(Dataset rows)
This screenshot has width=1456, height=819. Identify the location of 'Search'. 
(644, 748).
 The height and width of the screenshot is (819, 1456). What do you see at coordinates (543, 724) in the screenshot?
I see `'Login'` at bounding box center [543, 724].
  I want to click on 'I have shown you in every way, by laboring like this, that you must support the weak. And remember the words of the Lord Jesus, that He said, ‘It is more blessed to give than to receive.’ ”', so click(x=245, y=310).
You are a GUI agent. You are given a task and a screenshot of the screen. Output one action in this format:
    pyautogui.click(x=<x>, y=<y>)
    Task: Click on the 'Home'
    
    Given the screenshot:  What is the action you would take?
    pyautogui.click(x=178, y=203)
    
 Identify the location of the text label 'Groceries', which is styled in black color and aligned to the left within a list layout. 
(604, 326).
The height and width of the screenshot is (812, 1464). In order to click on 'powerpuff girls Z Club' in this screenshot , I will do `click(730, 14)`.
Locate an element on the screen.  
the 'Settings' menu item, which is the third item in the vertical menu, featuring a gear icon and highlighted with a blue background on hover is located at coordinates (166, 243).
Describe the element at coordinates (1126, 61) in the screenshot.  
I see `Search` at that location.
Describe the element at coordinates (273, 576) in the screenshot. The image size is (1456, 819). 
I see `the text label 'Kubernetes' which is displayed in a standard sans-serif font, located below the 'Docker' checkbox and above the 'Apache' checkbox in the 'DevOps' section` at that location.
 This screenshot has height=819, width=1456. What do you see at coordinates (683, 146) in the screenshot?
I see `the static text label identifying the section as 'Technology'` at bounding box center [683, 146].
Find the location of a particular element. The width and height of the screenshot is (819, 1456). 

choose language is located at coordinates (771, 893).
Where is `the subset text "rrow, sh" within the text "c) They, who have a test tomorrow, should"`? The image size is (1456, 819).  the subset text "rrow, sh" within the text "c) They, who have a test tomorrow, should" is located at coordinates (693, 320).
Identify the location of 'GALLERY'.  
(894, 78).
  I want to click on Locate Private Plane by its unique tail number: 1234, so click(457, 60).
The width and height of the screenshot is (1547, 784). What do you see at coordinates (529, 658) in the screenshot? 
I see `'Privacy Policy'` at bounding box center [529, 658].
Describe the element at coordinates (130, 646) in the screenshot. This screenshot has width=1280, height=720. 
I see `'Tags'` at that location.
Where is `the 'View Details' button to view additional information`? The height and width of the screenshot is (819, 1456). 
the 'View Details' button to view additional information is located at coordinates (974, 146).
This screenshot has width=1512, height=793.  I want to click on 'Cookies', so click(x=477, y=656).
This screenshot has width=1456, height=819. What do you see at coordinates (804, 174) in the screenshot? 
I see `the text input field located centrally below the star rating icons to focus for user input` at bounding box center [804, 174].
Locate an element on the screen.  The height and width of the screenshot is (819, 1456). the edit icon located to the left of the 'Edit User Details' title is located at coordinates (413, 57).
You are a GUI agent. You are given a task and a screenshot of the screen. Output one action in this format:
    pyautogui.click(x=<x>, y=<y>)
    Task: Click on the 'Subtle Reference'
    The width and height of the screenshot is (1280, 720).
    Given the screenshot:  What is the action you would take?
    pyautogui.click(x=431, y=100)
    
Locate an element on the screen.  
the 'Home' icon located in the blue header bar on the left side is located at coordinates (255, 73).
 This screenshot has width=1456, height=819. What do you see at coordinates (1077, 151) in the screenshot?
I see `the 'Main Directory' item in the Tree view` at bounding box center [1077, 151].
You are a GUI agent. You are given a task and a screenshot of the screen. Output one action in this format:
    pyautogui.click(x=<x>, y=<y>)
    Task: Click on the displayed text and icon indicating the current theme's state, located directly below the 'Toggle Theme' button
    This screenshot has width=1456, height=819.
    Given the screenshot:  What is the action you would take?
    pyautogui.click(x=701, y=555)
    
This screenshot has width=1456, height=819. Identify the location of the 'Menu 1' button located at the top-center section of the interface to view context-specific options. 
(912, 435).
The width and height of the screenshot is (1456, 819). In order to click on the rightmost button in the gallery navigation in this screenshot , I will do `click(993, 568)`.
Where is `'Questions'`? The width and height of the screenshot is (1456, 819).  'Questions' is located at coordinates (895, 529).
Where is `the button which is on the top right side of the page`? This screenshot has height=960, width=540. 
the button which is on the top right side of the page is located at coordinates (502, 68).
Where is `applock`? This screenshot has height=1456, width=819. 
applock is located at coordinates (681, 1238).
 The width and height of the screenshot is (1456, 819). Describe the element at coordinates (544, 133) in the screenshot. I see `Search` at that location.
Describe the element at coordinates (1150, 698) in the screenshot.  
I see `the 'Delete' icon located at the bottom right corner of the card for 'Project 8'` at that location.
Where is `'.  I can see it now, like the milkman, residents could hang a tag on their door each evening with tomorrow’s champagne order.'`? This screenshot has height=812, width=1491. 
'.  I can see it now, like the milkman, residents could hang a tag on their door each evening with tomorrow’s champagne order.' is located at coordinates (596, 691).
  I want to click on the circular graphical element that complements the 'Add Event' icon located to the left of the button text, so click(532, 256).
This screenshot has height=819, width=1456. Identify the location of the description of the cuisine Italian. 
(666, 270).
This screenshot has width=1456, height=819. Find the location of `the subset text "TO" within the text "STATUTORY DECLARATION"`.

_Short problem_
In the listing, replace every instance of "Identify the location of" with "Find the position of" and change nothing else.

_Complete answer_
This screenshot has width=1456, height=819. Find the position of 'Search'. 
(644, 748).
 The height and width of the screenshot is (819, 1456). What do you see at coordinates (543, 724) in the screenshot?
I see `'Login'` at bounding box center [543, 724].
  I want to click on 'I have shown you in every way, by laboring like this, that you must support the weak. And remember the words of the Lord Jesus, that He said, ‘It is more blessed to give than to receive.’ ”', so click(x=245, y=310).
You are a GUI agent. You are given a task and a screenshot of the screen. Output one action in this format:
    pyautogui.click(x=<x>, y=<y>)
    Task: Click on the 'Home'
    
    Given the screenshot:  What is the action you would take?
    pyautogui.click(x=178, y=203)
    
 Find the position of the text label 'Groceries', which is styled in black color and aligned to the left within a list layout. 
(604, 326).
The height and width of the screenshot is (812, 1464). In order to click on 'powerpuff girls Z Club' in this screenshot , I will do `click(730, 14)`.
Locate an element on the screen.  
the 'Settings' menu item, which is the third item in the vertical menu, featuring a gear icon and highlighted with a blue background on hover is located at coordinates (166, 243).
Describe the element at coordinates (1126, 61) in the screenshot.  
I see `Search` at that location.
Describe the element at coordinates (273, 576) in the screenshot. The image size is (1456, 819). 
I see `the text label 'Kubernetes' which is displayed in a standard sans-serif font, located below the 'Docker' checkbox and above the 'Apache' checkbox in the 'DevOps' section` at that location.
 This screenshot has height=819, width=1456. What do you see at coordinates (683, 146) in the screenshot?
I see `the static text label identifying the section as 'Technology'` at bounding box center [683, 146].
Find the location of a particular element. The width and height of the screenshot is (819, 1456). 

choose language is located at coordinates (771, 893).
Where is `the subset text "rrow, sh" within the text "c) They, who have a test tomorrow, should"`? The image size is (1456, 819).  the subset text "rrow, sh" within the text "c) They, who have a test tomorrow, should" is located at coordinates (693, 320).
Find the position of 'GALLERY'.  
(894, 78).
  I want to click on Locate Private Plane by its unique tail number: 1234, so click(457, 60).
The width and height of the screenshot is (1547, 784). What do you see at coordinates (529, 658) in the screenshot? 
I see `'Privacy Policy'` at bounding box center [529, 658].
Describe the element at coordinates (130, 646) in the screenshot. This screenshot has width=1280, height=720. 
I see `'Tags'` at that location.
Where is `the 'View Details' button to view additional information`? The height and width of the screenshot is (819, 1456). 
the 'View Details' button to view additional information is located at coordinates (974, 146).
This screenshot has width=1512, height=793.  I want to click on 'Cookies', so click(x=477, y=656).
This screenshot has width=1456, height=819. What do you see at coordinates (804, 174) in the screenshot? 
I see `the text input field located centrally below the star rating icons to focus for user input` at bounding box center [804, 174].
Locate an element on the screen.  The height and width of the screenshot is (819, 1456). the edit icon located to the left of the 'Edit User Details' title is located at coordinates (413, 57).
You are a GUI agent. You are given a task and a screenshot of the screen. Output one action in this format:
    pyautogui.click(x=<x>, y=<y>)
    Task: Click on the 'Subtle Reference'
    The width and height of the screenshot is (1280, 720).
    Given the screenshot:  What is the action you would take?
    pyautogui.click(x=431, y=100)
    
Locate an element on the screen.  
the 'Home' icon located in the blue header bar on the left side is located at coordinates (255, 73).
 This screenshot has width=1456, height=819. What do you see at coordinates (1077, 151) in the screenshot?
I see `the 'Main Directory' item in the Tree view` at bounding box center [1077, 151].
You are a GUI agent. You are given a task and a screenshot of the screen. Output one action in this format:
    pyautogui.click(x=<x>, y=<y>)
    Task: Click on the displayed text and icon indicating the current theme's state, located directly below the 'Toggle Theme' button
    This screenshot has width=1456, height=819.
    Given the screenshot:  What is the action you would take?
    pyautogui.click(x=701, y=555)
    
This screenshot has width=1456, height=819. Find the position of the 'Menu 1' button located at the top-center section of the interface to view context-specific options. 
(912, 435).
The width and height of the screenshot is (1456, 819). In order to click on the rightmost button in the gallery navigation in this screenshot , I will do `click(993, 568)`.
Where is `'Questions'`? The width and height of the screenshot is (1456, 819).  'Questions' is located at coordinates (895, 529).
Where is `the button which is on the top right side of the page`? This screenshot has height=960, width=540. 
the button which is on the top right side of the page is located at coordinates (502, 68).
Where is `applock`? This screenshot has height=1456, width=819. 
applock is located at coordinates (681, 1238).
 The width and height of the screenshot is (1456, 819). Describe the element at coordinates (544, 133) in the screenshot. I see `Search` at that location.
Describe the element at coordinates (1150, 698) in the screenshot.  
I see `the 'Delete' icon located at the bottom right corner of the card for 'Project 8'` at that location.
Where is `'.  I can see it now, like the milkman, residents could hang a tag on their door each evening with tomorrow’s champagne order.'`? This screenshot has height=812, width=1491. 
'.  I can see it now, like the milkman, residents could hang a tag on their door each evening with tomorrow’s champagne order.' is located at coordinates (596, 691).
  I want to click on the circular graphical element that complements the 'Add Event' icon located to the left of the button text, so click(532, 256).
This screenshot has height=819, width=1456. Find the position of the description of the cuisine Italian. 
(666, 270).
This screenshot has width=1456, height=819. Find the location of `the subset text "TO" within the text "STATUTORY DECLARATION"`.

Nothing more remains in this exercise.